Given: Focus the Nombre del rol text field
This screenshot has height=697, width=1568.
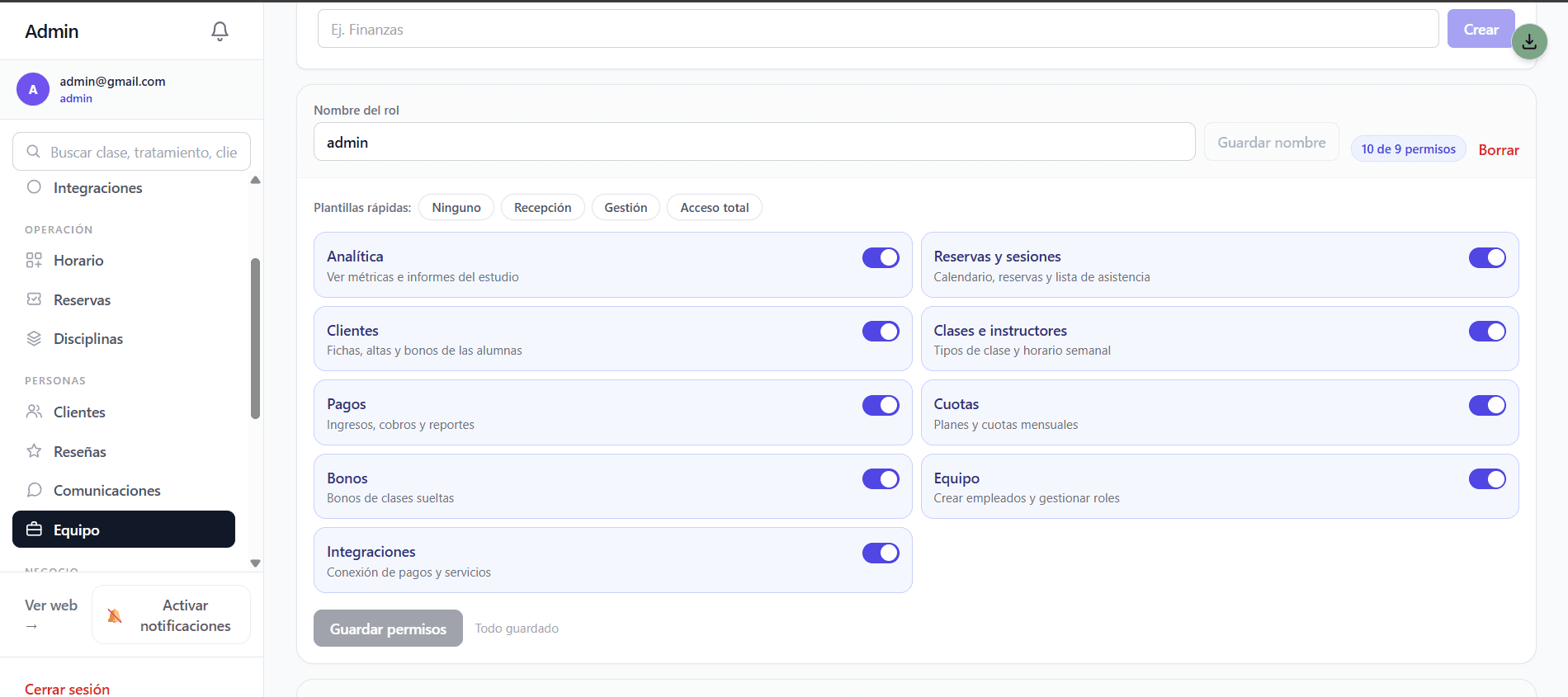Looking at the screenshot, I should coord(754,142).
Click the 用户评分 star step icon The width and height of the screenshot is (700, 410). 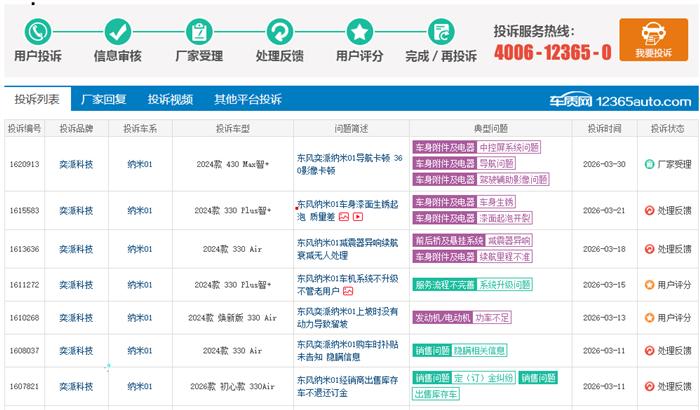tap(359, 31)
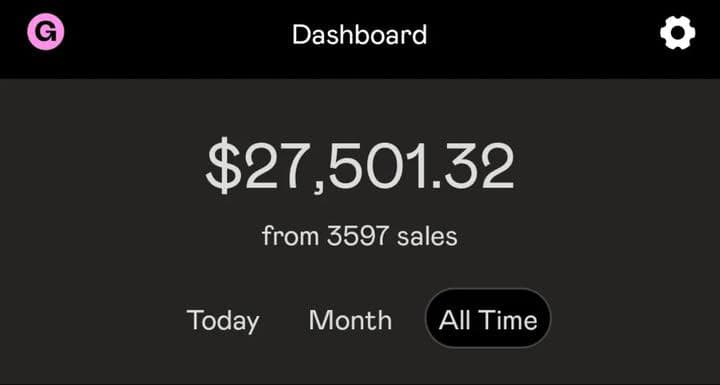Image resolution: width=720 pixels, height=385 pixels.
Task: Tap the circular pink G icon
Action: (x=45, y=31)
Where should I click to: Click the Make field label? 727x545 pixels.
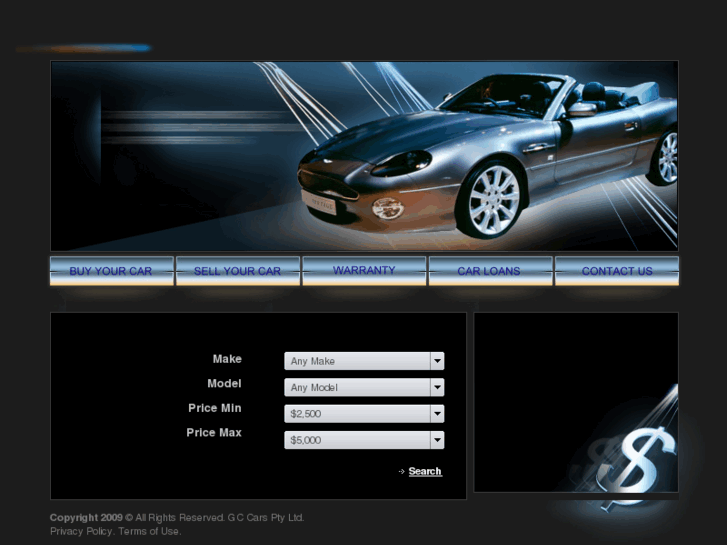pyautogui.click(x=227, y=359)
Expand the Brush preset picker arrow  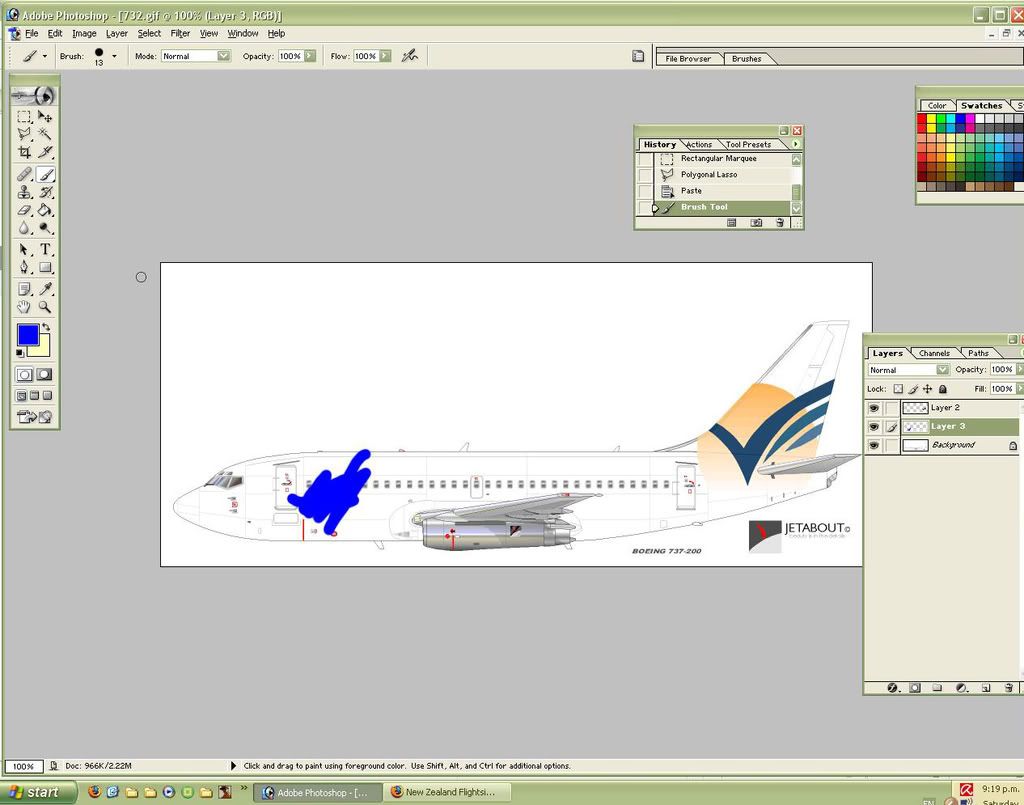(x=114, y=56)
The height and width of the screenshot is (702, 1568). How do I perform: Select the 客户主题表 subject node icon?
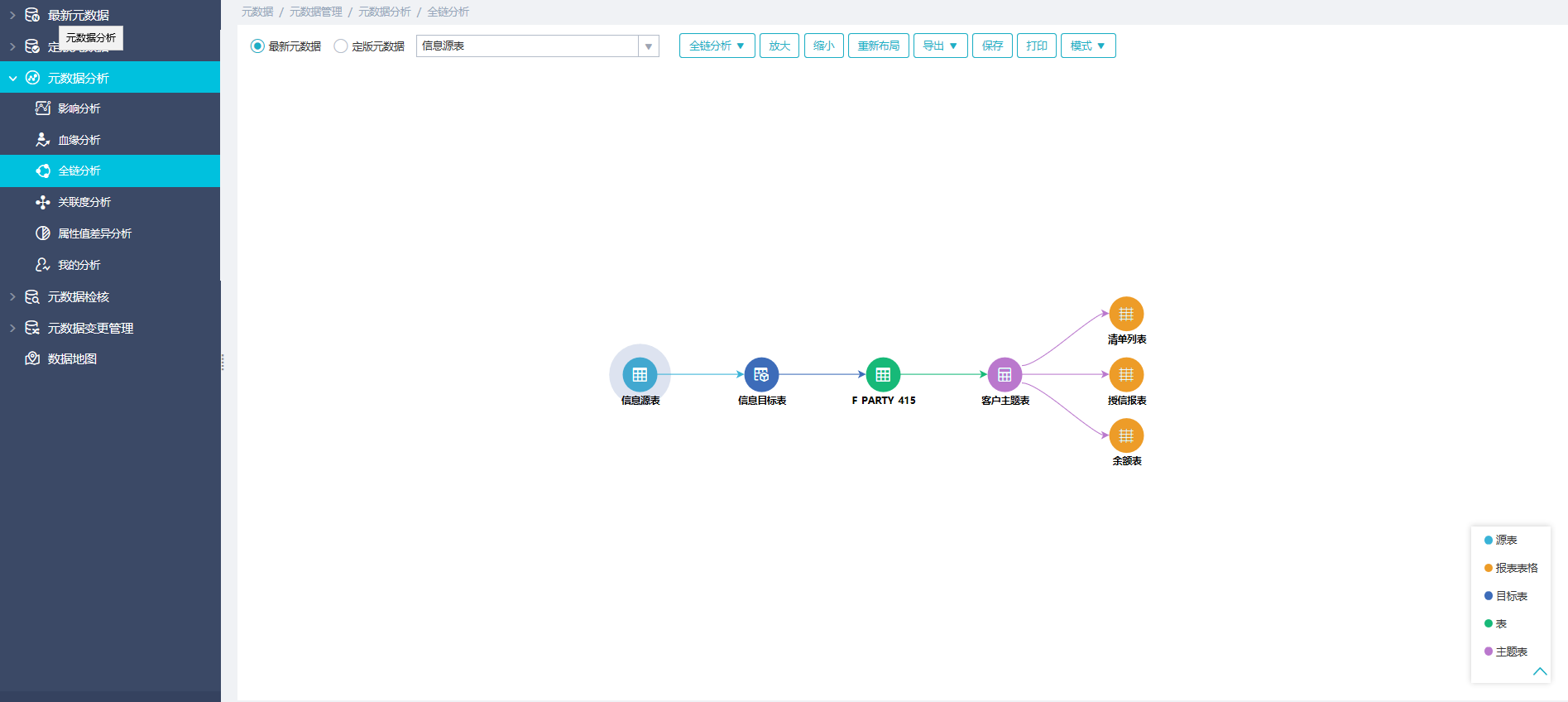pos(1005,375)
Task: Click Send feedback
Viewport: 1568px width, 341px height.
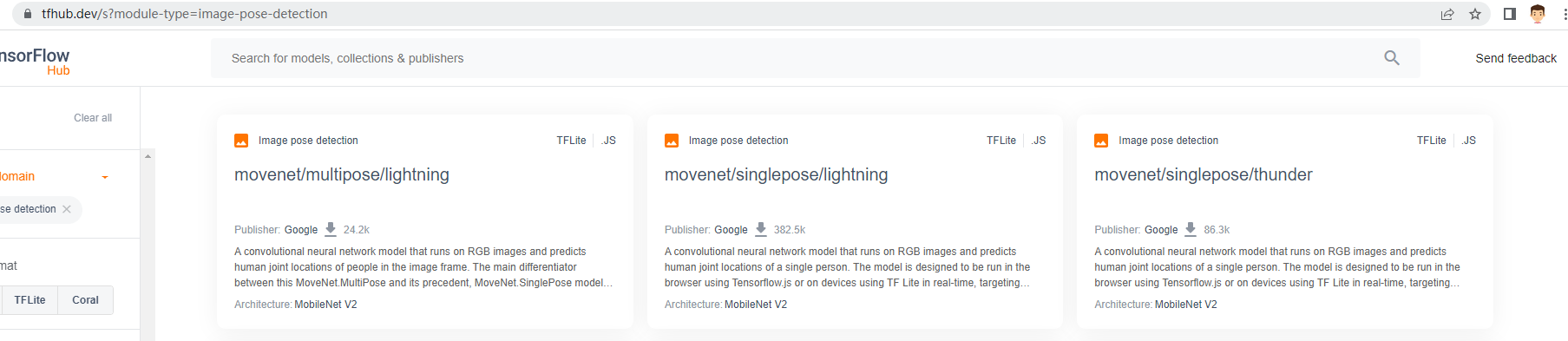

**Instructions for the task**
Copy exactly the lines from the one containing "The height and" to the end of the records, both included, and leave the pictures out.

**Task answer**
The height and width of the screenshot is (702, 1568). How do I perform: Select the 客户主题表 subject node icon?
pos(1005,375)
Task: Click Send feedback
Viewport: 1568px width, 341px height.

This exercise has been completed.